Exercise requirements: Every line below from the one containing "Click the contour type icon at toolbar start" to the final line must be reproduced exactly, and no other line may appear in the answer.

(Collected data)
-- -- --

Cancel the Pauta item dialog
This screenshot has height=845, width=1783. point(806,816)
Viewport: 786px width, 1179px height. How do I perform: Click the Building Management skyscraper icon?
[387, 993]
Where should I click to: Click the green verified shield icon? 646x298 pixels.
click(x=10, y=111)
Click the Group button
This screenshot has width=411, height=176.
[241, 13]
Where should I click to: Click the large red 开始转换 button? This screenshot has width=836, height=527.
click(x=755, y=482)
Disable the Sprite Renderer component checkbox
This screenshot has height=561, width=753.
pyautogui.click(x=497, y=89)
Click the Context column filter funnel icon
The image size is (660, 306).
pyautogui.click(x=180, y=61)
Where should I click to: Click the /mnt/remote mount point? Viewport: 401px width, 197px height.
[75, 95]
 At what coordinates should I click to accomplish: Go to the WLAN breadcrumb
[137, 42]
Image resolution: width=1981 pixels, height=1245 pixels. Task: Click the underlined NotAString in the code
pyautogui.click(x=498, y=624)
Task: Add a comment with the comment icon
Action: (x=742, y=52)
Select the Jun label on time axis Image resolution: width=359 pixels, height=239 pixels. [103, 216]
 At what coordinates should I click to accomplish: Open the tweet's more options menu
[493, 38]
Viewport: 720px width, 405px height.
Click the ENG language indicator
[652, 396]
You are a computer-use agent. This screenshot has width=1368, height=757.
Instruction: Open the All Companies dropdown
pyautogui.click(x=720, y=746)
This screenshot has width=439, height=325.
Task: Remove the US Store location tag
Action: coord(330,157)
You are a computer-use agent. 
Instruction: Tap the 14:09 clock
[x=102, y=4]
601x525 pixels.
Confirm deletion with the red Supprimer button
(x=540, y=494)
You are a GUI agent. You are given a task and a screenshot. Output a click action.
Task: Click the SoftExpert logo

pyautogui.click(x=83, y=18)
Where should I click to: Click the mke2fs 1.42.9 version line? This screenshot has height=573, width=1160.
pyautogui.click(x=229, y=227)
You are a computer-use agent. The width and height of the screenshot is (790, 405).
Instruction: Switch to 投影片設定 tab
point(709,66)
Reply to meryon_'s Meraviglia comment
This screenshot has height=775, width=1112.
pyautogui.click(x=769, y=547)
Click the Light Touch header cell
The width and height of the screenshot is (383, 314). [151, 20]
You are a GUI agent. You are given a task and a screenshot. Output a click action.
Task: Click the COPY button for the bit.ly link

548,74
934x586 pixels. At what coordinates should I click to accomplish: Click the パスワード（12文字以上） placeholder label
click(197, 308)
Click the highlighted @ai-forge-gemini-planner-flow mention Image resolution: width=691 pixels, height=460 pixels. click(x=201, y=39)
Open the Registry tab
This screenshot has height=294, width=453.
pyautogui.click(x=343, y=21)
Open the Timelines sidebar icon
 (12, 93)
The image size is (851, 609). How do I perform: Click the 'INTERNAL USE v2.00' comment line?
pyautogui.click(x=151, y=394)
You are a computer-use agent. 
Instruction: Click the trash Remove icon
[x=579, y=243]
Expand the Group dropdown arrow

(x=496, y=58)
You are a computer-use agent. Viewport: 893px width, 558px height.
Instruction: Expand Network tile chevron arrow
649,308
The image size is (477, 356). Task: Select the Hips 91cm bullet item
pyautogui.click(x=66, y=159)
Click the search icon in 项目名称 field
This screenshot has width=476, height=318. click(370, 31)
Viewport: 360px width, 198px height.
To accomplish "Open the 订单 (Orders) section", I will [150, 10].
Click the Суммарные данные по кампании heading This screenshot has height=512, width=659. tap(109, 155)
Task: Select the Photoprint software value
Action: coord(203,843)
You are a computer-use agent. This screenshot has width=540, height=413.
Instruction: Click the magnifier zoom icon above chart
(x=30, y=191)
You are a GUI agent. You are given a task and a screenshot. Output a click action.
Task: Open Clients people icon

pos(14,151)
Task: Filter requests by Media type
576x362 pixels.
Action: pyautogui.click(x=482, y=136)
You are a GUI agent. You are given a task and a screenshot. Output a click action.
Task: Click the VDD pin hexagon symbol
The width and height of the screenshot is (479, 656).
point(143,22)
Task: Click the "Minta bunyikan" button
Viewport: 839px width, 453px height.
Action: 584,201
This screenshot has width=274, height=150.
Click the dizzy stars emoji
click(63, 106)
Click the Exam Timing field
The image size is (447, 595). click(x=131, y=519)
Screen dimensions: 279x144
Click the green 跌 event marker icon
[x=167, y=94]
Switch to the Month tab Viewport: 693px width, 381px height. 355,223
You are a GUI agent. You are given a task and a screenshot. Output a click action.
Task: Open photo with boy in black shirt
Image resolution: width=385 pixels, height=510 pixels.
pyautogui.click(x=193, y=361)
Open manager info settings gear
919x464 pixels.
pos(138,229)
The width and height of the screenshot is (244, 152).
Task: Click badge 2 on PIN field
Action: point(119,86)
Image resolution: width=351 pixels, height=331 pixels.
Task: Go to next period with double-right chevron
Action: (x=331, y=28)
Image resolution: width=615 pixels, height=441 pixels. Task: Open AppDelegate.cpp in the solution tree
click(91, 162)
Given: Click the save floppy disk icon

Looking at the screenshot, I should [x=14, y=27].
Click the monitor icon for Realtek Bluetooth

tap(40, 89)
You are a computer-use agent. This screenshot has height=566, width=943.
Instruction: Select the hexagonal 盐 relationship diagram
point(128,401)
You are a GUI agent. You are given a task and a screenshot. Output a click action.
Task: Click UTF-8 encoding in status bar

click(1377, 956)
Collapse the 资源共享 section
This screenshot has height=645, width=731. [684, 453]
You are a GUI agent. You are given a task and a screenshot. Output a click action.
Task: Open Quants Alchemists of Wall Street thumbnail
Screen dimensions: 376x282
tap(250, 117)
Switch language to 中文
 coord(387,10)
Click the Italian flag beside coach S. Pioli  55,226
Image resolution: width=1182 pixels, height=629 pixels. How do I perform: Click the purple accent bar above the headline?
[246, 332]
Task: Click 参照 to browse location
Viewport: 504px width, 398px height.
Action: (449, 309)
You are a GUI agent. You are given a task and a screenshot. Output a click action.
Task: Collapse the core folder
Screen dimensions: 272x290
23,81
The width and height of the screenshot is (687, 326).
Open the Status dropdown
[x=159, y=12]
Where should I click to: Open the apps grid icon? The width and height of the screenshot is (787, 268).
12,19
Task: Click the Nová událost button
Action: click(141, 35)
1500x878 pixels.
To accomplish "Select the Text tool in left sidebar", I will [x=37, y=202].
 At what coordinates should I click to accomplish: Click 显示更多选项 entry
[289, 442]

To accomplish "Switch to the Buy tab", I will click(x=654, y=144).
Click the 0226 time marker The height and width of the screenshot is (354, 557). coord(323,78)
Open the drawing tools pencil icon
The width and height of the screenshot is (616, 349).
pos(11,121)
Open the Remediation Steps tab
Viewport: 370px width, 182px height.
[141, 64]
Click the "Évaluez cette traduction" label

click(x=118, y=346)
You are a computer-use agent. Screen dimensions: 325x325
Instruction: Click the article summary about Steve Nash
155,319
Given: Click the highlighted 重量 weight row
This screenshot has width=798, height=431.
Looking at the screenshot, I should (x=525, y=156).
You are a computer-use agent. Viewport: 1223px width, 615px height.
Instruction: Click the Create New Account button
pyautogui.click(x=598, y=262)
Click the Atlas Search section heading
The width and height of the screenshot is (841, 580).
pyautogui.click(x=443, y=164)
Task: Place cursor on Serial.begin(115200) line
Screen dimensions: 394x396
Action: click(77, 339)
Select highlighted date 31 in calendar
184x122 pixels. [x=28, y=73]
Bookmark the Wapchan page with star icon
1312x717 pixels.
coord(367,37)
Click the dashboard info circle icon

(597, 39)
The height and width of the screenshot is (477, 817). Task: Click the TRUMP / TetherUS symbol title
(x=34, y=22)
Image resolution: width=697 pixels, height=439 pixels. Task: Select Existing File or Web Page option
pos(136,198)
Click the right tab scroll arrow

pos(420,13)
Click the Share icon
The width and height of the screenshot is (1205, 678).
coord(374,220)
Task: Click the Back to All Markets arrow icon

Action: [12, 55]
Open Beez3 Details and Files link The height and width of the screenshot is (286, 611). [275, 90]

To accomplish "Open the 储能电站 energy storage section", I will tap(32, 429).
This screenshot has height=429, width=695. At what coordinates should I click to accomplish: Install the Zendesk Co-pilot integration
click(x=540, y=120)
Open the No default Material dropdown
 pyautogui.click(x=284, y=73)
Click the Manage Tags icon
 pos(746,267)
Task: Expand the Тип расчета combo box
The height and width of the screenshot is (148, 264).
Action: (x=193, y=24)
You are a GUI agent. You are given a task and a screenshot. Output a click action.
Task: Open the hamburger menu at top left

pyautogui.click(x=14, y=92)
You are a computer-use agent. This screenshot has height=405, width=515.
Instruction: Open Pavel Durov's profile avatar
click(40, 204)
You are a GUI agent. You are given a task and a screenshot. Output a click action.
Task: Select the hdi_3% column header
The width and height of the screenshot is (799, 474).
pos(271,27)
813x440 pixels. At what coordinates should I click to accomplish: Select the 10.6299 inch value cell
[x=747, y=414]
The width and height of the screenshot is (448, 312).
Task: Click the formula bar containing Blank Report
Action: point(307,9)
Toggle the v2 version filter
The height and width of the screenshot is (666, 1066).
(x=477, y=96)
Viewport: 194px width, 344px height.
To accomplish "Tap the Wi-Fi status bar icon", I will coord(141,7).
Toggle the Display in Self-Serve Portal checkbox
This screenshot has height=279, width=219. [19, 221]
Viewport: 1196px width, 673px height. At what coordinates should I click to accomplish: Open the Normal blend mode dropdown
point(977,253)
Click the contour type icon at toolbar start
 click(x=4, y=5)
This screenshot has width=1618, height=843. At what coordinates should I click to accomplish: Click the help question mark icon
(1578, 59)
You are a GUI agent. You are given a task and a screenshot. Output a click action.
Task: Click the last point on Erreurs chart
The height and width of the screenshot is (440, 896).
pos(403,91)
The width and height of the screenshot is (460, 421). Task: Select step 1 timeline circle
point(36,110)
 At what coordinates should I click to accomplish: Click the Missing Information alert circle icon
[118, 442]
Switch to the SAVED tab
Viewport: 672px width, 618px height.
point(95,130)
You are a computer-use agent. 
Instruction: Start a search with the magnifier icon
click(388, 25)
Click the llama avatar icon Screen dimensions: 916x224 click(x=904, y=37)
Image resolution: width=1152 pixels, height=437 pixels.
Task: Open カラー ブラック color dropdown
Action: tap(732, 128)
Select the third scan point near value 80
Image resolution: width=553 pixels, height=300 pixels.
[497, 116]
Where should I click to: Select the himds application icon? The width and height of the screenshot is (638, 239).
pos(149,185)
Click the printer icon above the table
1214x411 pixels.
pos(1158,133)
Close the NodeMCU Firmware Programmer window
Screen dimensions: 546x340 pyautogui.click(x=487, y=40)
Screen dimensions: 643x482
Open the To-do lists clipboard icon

-- -- --

Exercise result:
Click the contour type icon at toolbar start
 click(x=4, y=5)
This screenshot has width=1618, height=843. At what coordinates should I click to accomplish: Click the help question mark icon
(1578, 59)
You are a GUI agent. You are given a task and a screenshot. Output a click action.
Task: Click the last point on Erreurs chart
The height and width of the screenshot is (440, 896).
pos(403,91)
The width and height of the screenshot is (460, 421). Task: Select step 1 timeline circle
point(36,110)
 At what coordinates should I click to accomplish: Click the Missing Information alert circle icon
[118, 442]
Switch to the SAVED tab
Viewport: 672px width, 618px height.
point(95,130)
You are a computer-use agent. 
Instruction: Start a search with the magnifier icon
click(388, 25)
Click the llama avatar icon Screen dimensions: 916x224 click(x=904, y=37)
Image resolution: width=1152 pixels, height=437 pixels.
Task: Open カラー ブラック color dropdown
Action: tap(732, 128)
Select the third scan point near value 80
Image resolution: width=553 pixels, height=300 pixels.
[497, 116]
Where should I click to: Select the himds application icon? The width and height of the screenshot is (638, 239).
pos(149,185)
Click the printer icon above the table
1214x411 pixels.
pos(1158,133)
Close the NodeMCU Firmware Programmer window
Screen dimensions: 546x340 pyautogui.click(x=487, y=40)
Screen dimensions: 643x482
Open the To-do lists clipboard icon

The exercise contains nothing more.